American newspaperman (1883–1964)

Roy Wilson Howard (January 1, 1883 – November 20, 1964) was an American newspaperman with a long association with E. W. Scripps Company. He was president of E. W. Scripps Company and the United Press, and chairman of Scripps Howard Newspapers.

== Biography ==
Born January 1, 1883, in Gano, Ohio, Howard began his newspaper career as a paperboy in Indianapolis, Indiana, but quickly moved up. He was a reporter for the Indianapolis Star and became New York correspondent for Scripps-McRae Newspapers. He quickly made a name for himself, and in 1912, worked his way up to president of United Press.

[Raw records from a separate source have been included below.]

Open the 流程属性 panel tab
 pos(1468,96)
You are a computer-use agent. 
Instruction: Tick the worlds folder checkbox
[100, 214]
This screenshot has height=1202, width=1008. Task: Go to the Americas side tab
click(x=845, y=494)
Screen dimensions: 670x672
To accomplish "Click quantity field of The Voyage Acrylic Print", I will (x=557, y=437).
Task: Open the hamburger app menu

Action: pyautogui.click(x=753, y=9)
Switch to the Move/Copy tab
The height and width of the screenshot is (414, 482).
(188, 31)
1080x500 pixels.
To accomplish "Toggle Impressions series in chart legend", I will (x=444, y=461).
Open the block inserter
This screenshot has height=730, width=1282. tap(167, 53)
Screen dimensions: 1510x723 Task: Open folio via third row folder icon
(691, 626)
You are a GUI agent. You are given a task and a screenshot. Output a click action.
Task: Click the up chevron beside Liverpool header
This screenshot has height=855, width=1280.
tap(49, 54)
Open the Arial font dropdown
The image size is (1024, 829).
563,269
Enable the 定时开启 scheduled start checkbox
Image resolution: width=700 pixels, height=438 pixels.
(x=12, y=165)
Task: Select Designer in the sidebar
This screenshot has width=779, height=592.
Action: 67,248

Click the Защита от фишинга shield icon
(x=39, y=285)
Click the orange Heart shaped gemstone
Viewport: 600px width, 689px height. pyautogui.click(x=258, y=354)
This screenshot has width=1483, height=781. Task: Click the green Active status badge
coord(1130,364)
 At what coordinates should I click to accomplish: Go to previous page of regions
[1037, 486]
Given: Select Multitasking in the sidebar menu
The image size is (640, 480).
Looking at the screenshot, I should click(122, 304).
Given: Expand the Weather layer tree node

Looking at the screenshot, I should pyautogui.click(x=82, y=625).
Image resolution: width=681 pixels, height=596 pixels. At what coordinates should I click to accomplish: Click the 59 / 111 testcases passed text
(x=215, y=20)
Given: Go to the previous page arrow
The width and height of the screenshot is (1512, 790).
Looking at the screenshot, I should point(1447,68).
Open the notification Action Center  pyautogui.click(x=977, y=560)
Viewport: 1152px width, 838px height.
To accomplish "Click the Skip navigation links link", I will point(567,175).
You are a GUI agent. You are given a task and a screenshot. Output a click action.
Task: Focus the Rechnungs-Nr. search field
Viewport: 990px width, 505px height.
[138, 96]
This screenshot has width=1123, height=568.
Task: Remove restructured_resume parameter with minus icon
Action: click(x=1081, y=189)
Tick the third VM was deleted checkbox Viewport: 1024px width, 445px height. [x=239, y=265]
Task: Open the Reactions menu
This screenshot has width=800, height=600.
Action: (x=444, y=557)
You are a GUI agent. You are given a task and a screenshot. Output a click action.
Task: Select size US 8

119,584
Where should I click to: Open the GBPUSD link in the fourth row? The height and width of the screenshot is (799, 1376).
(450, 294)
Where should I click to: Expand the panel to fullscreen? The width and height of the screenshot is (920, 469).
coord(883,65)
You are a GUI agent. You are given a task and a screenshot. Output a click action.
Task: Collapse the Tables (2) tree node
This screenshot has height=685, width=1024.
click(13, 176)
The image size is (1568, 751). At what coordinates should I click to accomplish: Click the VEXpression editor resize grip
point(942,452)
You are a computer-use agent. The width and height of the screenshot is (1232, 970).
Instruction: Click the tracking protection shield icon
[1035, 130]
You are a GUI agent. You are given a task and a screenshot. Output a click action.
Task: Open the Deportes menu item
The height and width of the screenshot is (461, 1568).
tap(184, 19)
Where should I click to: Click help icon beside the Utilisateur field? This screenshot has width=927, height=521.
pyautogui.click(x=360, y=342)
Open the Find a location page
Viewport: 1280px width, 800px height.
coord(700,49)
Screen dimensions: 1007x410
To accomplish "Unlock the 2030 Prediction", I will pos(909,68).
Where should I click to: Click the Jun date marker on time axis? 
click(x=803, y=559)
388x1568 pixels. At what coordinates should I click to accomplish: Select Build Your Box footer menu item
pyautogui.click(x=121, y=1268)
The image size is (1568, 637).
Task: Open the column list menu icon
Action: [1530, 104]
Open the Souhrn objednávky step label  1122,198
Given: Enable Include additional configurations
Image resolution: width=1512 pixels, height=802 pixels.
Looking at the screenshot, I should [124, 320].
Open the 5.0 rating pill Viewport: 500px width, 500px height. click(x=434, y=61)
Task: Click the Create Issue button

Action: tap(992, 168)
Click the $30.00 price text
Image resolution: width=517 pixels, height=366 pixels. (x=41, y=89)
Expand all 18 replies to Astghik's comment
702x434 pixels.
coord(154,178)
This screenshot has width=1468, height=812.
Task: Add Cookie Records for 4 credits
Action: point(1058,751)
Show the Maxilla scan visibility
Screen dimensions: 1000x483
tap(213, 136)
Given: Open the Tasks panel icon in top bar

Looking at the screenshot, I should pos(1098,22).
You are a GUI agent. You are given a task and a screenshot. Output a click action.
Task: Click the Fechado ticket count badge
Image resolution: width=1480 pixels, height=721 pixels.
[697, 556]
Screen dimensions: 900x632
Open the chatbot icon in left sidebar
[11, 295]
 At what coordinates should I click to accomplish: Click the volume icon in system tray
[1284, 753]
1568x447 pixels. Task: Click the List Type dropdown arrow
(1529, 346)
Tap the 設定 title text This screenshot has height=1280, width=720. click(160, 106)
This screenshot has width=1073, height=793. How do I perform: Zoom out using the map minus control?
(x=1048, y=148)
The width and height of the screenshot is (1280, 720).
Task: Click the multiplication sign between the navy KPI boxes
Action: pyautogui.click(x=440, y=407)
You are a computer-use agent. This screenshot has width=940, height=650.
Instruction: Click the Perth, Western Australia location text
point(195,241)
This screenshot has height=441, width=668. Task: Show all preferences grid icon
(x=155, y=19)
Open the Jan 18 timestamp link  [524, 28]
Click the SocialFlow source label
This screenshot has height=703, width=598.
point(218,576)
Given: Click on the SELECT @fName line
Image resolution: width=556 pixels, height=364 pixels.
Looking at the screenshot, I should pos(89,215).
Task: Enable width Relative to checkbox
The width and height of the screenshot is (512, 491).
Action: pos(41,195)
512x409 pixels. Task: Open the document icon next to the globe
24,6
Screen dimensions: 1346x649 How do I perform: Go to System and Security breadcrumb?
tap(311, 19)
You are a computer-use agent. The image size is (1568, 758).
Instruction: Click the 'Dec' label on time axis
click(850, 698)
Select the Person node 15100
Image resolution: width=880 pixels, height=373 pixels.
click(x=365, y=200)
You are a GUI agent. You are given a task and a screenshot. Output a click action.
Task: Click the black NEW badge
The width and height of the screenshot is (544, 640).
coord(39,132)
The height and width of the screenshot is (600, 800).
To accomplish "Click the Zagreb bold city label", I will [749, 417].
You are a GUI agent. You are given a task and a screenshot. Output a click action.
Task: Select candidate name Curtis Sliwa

During World War I, Howard served as a war correspondent in Europe and accidentally sent a false report of the Armistice of 11 November 1918, four days prior to it actually being signed. Howard's reputation survived, and in 1917, he became a Scripps partner, whose name appeared in one of the Scripps subsidiary companies, the Scripps Howard News Service.

Howard moved to Scripps newspapers in 1920, and by 1922, he was leading E. W. Scripps Company, a position he kept for four decades. On November 3, 1922, the Scripps-McRae League was renamed Scripps-Howard Newspapers to recognize Howard.

Despite his management role, Howard continued to work as a reporter. In 1933, he went to Manchuria to cover the Sino-Japanese War and interviewed Puyi, the puppet emperor of Manchukuo. He also met with Japanese Emperor Hirohito. In 1936, he interviewed Joseph Stalin.

Howard died on November 20, 1964, aged 81, in New York City.